The advent of new AI systems could certainly help Cisco continue its lumbering advance. The company could have lots of new switches to sell as those big cloud customers make new hardware purchases. 

Cisco's Silicon One isn't going to become some giant in the semiconductor industry anytime soon, though. More than anything, this is a way for Cisco to vertically integrate the design and distribution of its networking hardware. This could help Cisco differentiate itself from fast-growing peers in this market like Arista Networks, which also makes network switches but in an open architecture format -- meaning, in part, its customers can pick and choose which chips they want to use in their data centers, as well as what software will run on them.  

These days, a transition to cloud-based subscription revenue is what's really moving the needle for Cisco. Relying on lumpy sales growth from the introduction of new data center and networking hardware is out, and steady and recurring subscription sales are in. Cisco made numerous acquisitions to bolster its capabilities on this front, including building a cybersecurity unit that pairs with its network infrastructure. Don't expect Silicon One to be this grand disruptor of the semiconductor industry status quo.  

Should Broadcom and Marvell shareholders worry?

Ultimately, some competition from Cisco's upstart network chip design unit is a good thing for Broadcom and Marvell. Competition pushes leaders in an industry to keep innovating -- which is good for the business, and certainly good for customers. 

But bear in mind Cisco isn't the only company entering the network chip fray. Even Nvidia started its own segment here with the introduction of its Bluefield DPUs a couple of years back. Nvidia says it's also making progress in introducing these AI network designs to big customers. And Advanced Micro Devices, listed as a Cisco partner on some of its network switch products, has also been introducing some new chips of its own to try and take a swipe at this emerging AI race.

For now, Broadcom and Marvell are the clear-cut leaders in network chips and provided the most specific guidance for AI network chip sales growth -- again, doubling in sales this year compared to last, and another double next year.

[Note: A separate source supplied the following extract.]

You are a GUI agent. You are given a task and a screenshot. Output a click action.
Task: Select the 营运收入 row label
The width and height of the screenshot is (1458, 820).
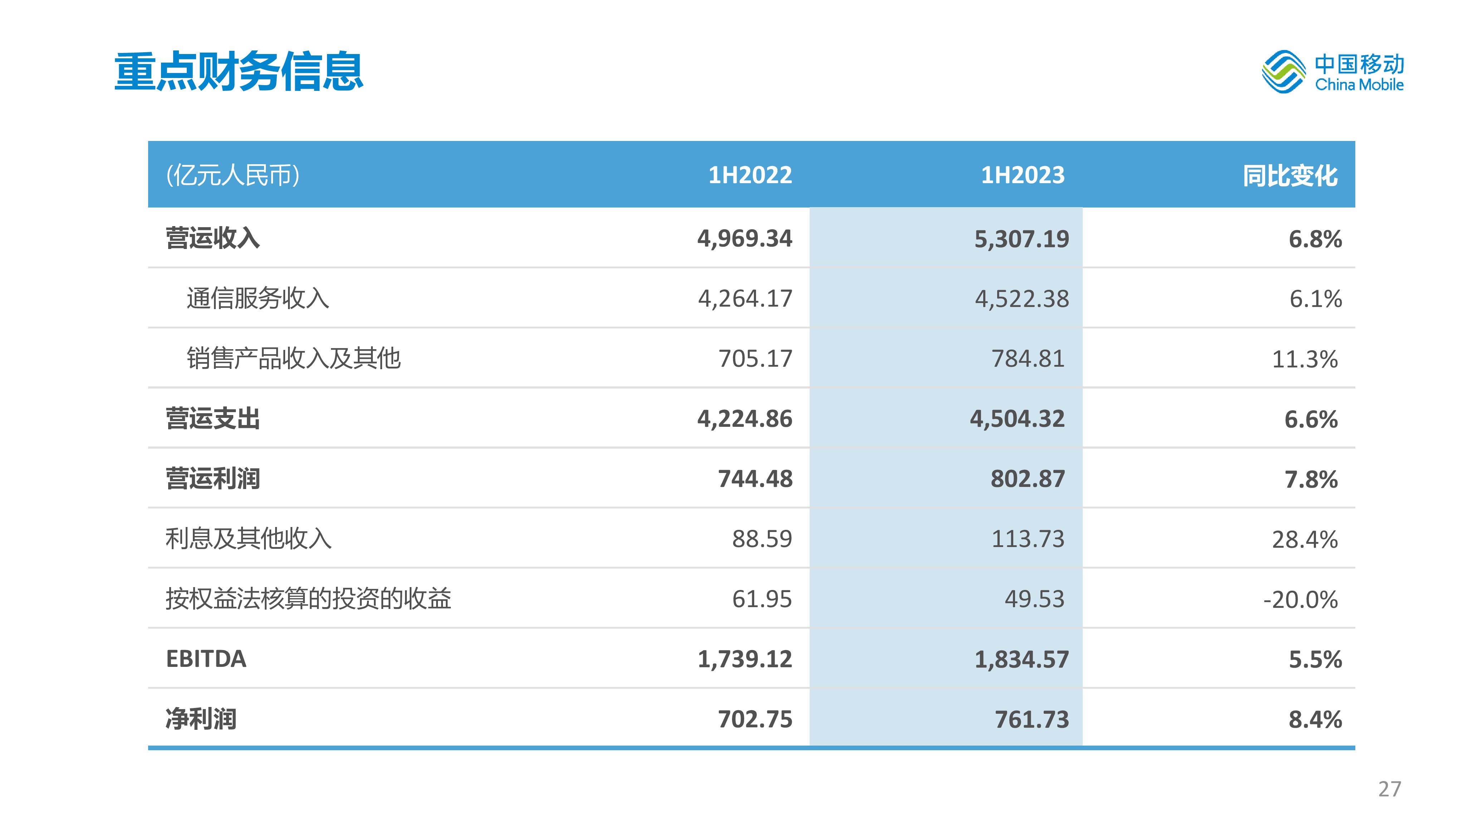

However, all the competition that emerged for Broadcom and Marvell illustrates investors should curb their enthusiasm and be careful about blindly buying at any price. After the recent run-up in share price for these two semiconductor companies, it looks like at least some of the coming AI boom has already been priced in for both. Behemoth Broadcom currently trades for about 20 times trailing-12-month free cash flow, and smaller Marvell (which has lots of work ahead to improve its profit margin) trades for 48 times trailing-12-month free cash flow.  

Broadcom and Marvell are the two chip stocks to stick with for the long haul. But some caution is in order. With share prices jumping dramatically as of late and new competition (including from Cisco) now in play, investors that want to own these two top chip stocks might be best off utilizing a dollar-cost average plan to build a position over time at this juncture.